350gflops seems fair to me. Although which games have better AA or AF?
 
Revise it down. With that kind of GPU, even these constraints, the games would show some marked improvement over the other console's GPUs, especially with GPU related tasks. So far, that hasn't been the case in any of the games so far whether they are multiplatform or first party.

350gflops seems fair to me. Although which games have better AA or AF?

Yeah, that's what I thought, especially if it had 2x the flops of Xenos with the efficiency gains of more modern architecture.

I meant that we haven't seen games with better AA/AF
 
Well yes, that's even worse. You'd expect it to atleast have better aliasing but most games which even feature aliasing on other platforms, seem completely absent on Wii U
 
Well yes, that's even worse. You'd expect it to atleast have better aliasing but most games which even feature aliasing on other platforms, seem completely absent on Wii U

well im just gonna wait and see what ground up games look like before i dig a grave for this console. We really dont know anything its all over the place.
 
Yes he was misquoted. He stated as much right here.
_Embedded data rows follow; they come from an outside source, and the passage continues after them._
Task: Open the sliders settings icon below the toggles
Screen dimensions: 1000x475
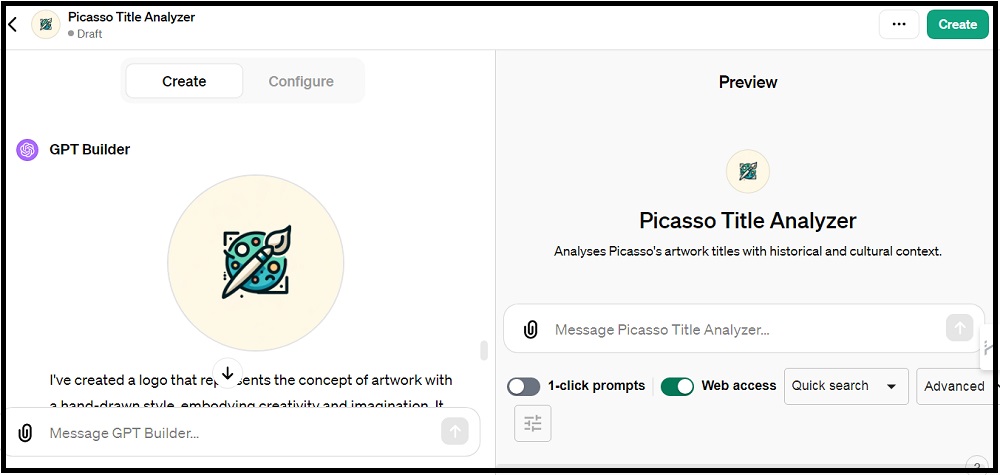Action: 533,423
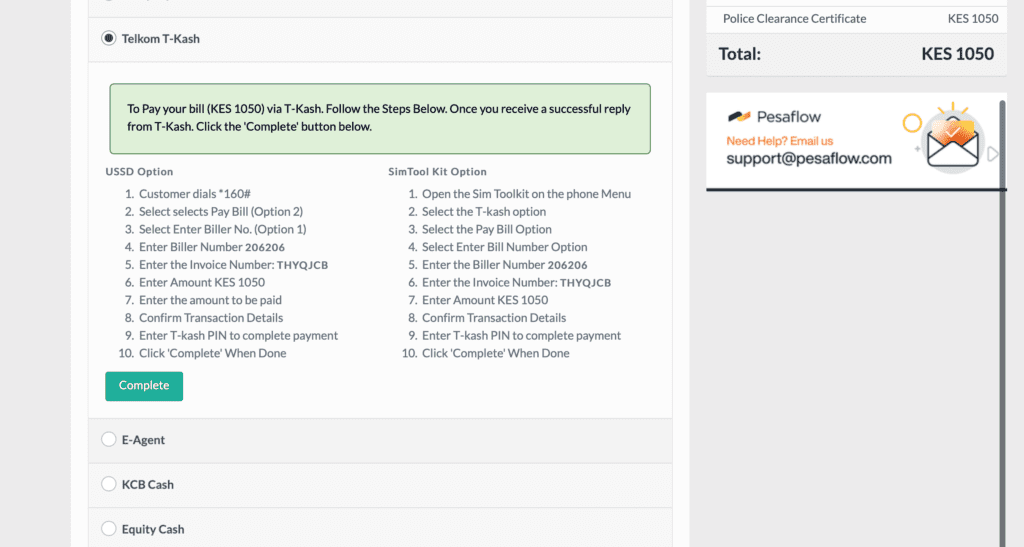Screen dimensions: 1024x547
Task: Click the envelope mail illustration
Action: coord(953,146)
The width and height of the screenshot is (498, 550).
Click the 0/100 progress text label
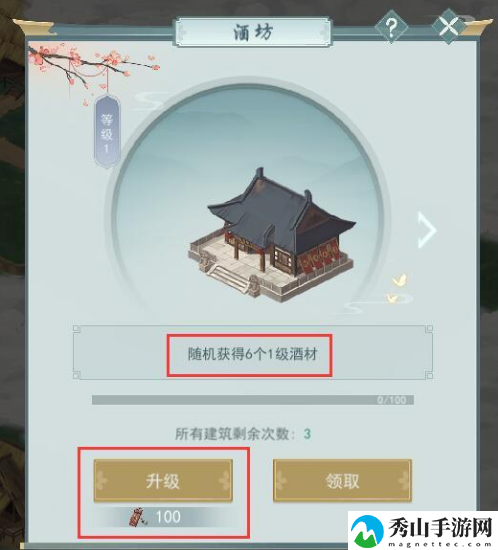pos(392,400)
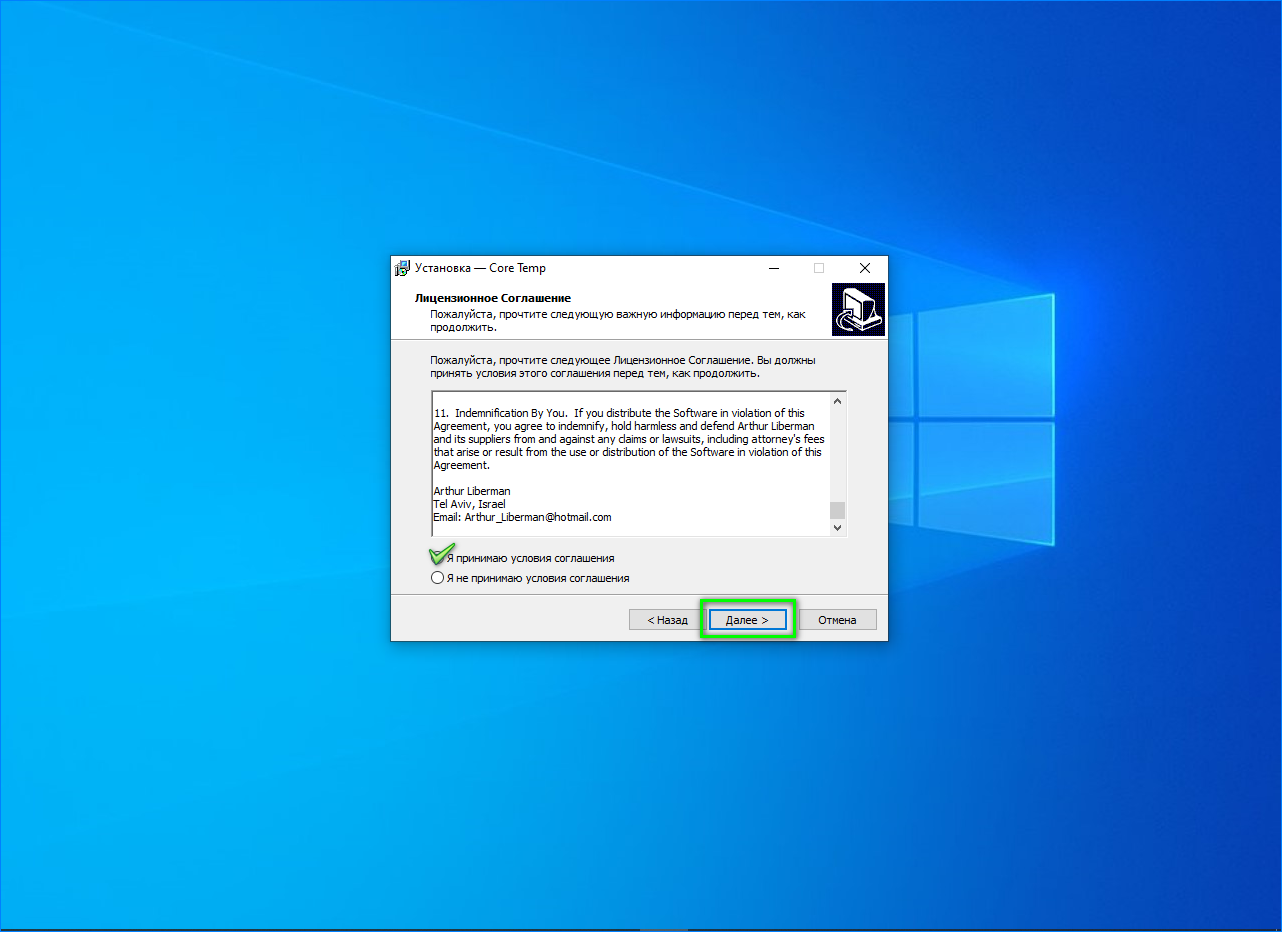Click the greyed-out maximize button

pos(819,268)
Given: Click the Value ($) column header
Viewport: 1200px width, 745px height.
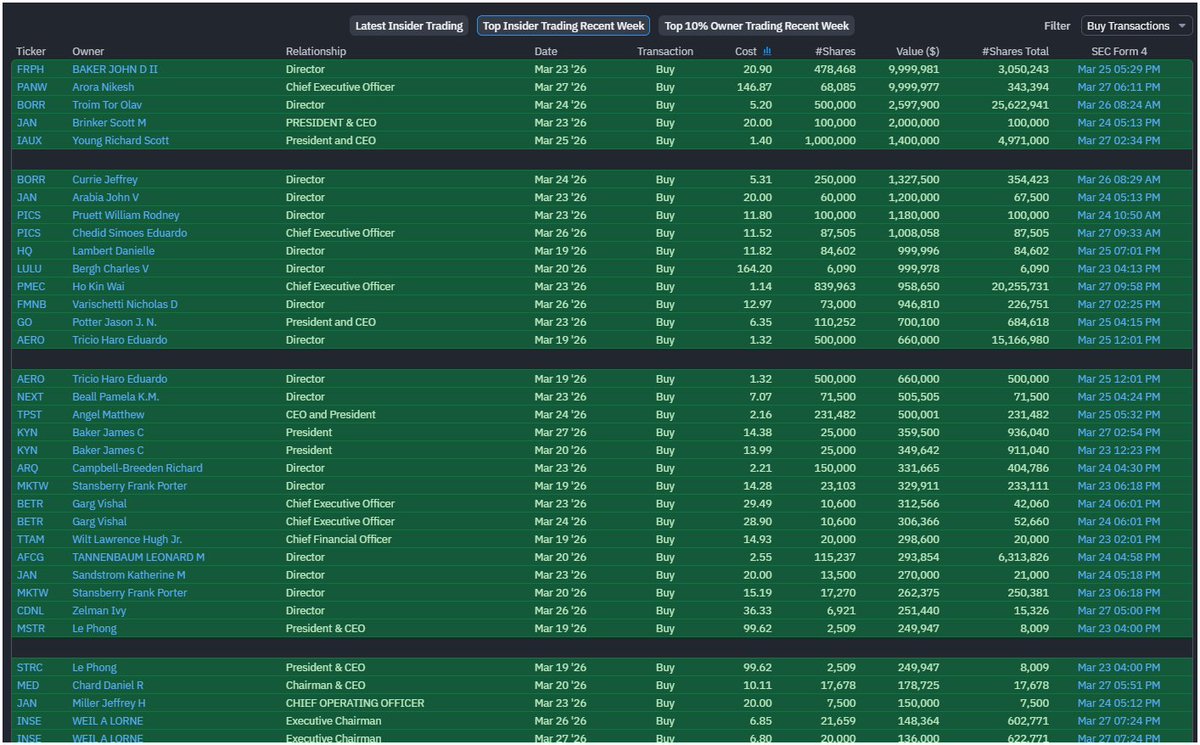Looking at the screenshot, I should (917, 51).
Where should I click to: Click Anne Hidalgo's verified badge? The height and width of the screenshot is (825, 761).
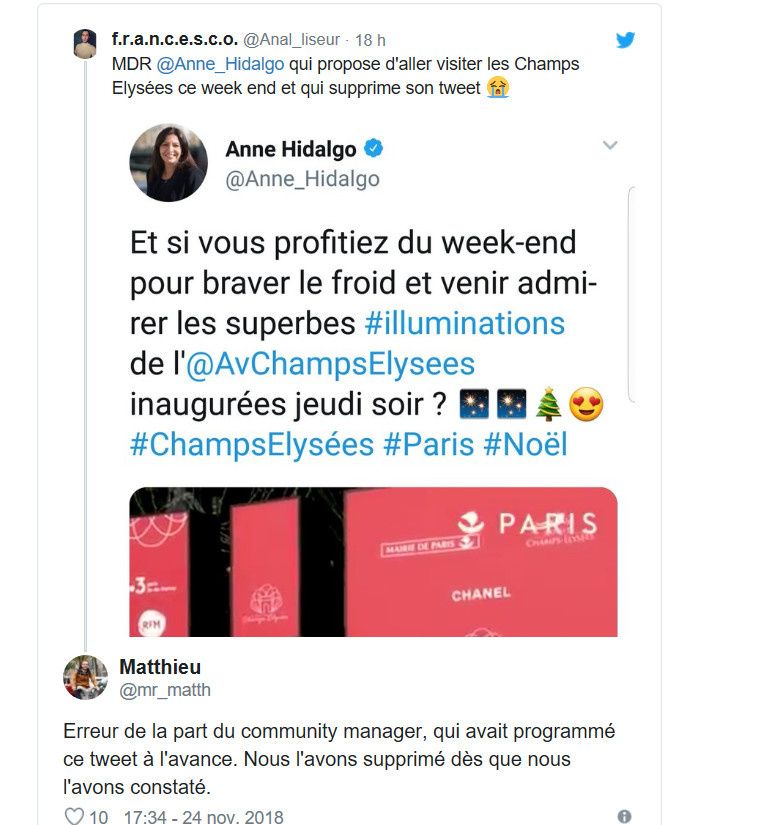(x=374, y=149)
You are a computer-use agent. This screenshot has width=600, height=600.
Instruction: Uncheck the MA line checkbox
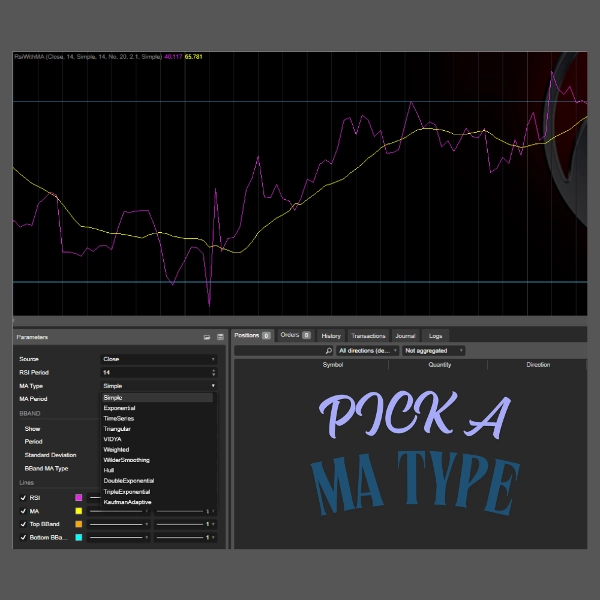[23, 511]
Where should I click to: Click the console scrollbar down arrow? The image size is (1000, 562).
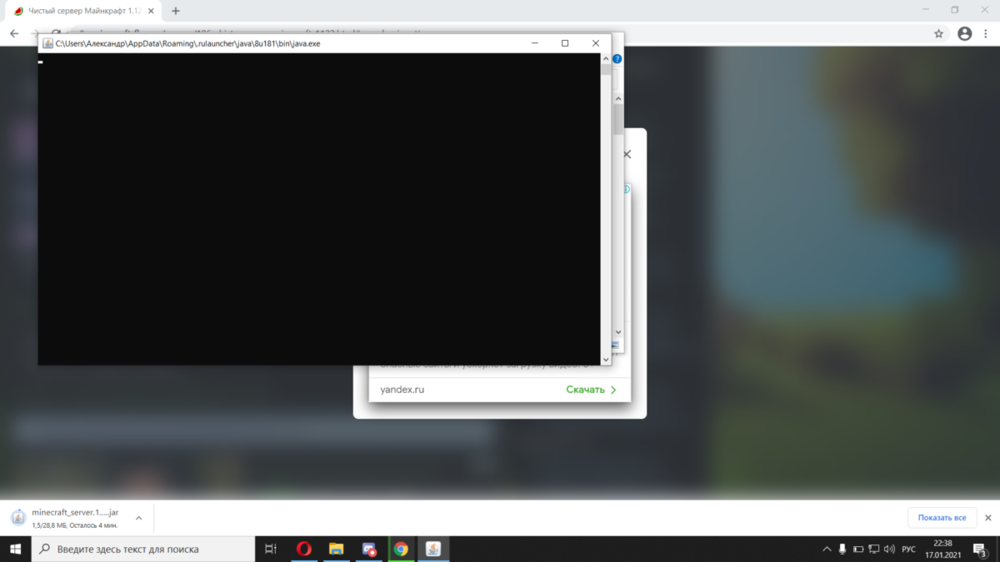click(x=606, y=360)
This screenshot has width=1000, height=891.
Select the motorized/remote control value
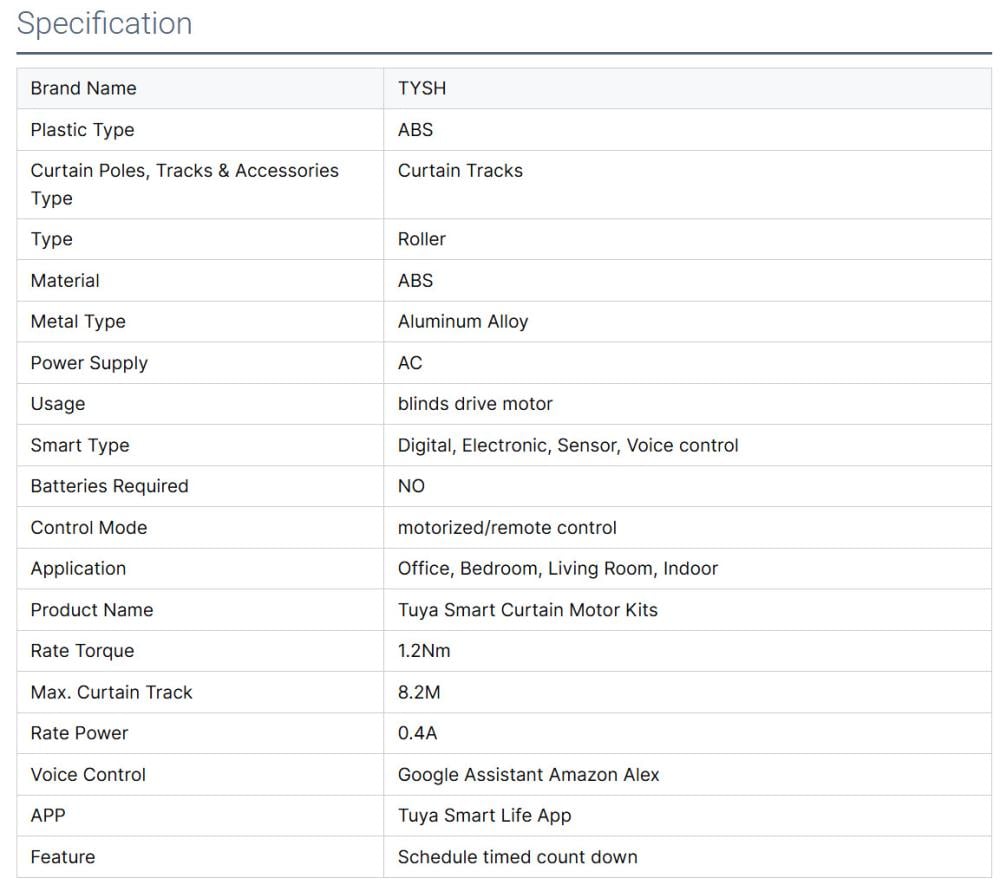(x=507, y=528)
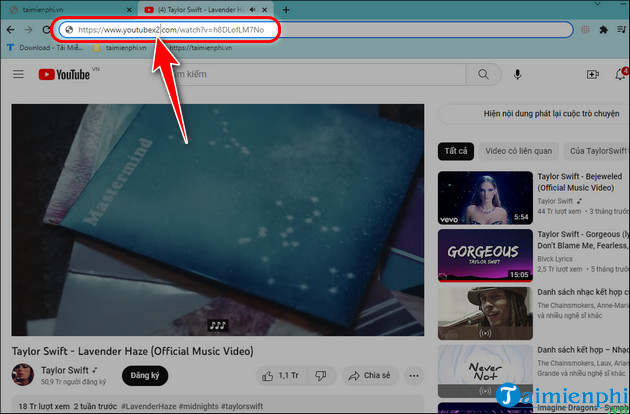
Task: Open the YouTube hamburger menu
Action: pyautogui.click(x=17, y=74)
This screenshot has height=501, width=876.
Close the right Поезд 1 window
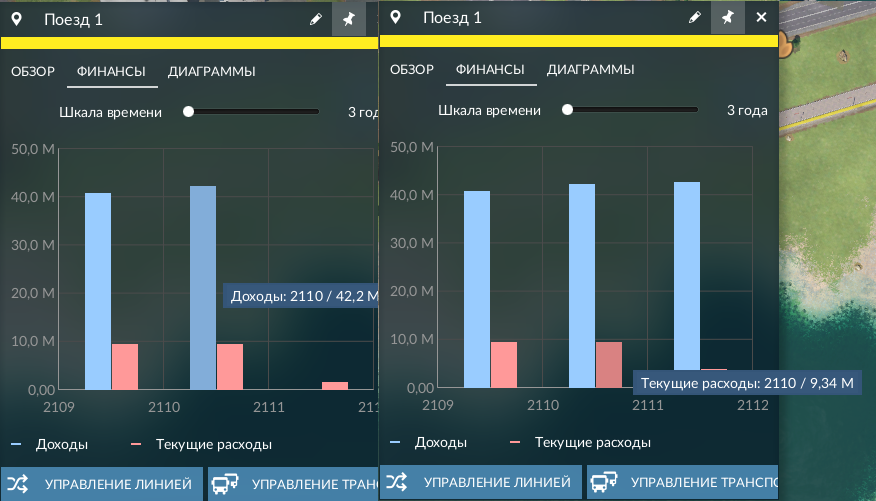pos(761,17)
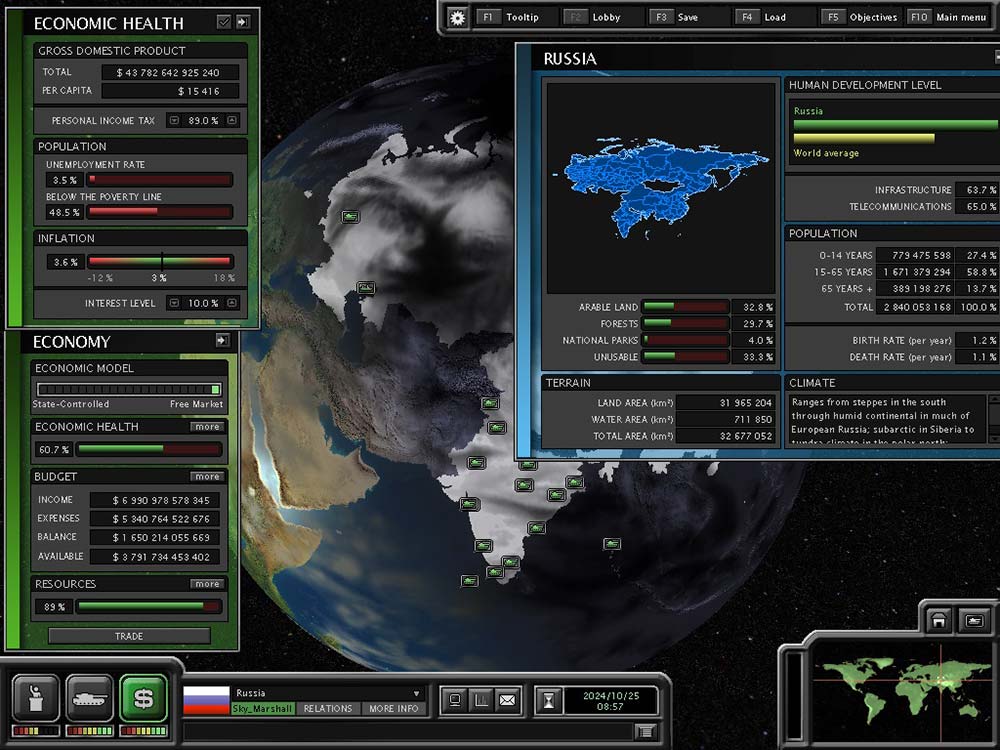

I’m a bit reluctant to talk about the Wii U specs, when I mentioned something earlier it got totally blown out of proportion and twisted

While not to put words in his mouth but that's basically the definition of cover your ass mode if I've ever seen it.
 
While not to put words in his mouth but that's basically the definition of cover your ass mode if I've ever seen it.


i dig it but that was the first of two occasions when he was misquoted. i think it was just websites trying to make something out of nothing. just like the producer of sonic all star racing saying the Wii u version of the "GAME" was on par with ps360 version. they flipped it and posted that he said the Wii U (hardware) was on par with ps360.
 
There were rumours that the Wii U GPU was around 500GFLOPS (I think they got lherre to do a hot-cold thing to narrow down the range) possibly a RV730/740 variant.

Is that borne out by the games to date? Is the GPU (and visuals) being held back by slow RAM & eDRAM?

Or should we should we revise this down to something more like 350 GFLOPS based on what we're seeing (no resolution increases, no better AA/AF etc)

It's possible that it has more ALUs but it's still held back in other areas compared to PS360.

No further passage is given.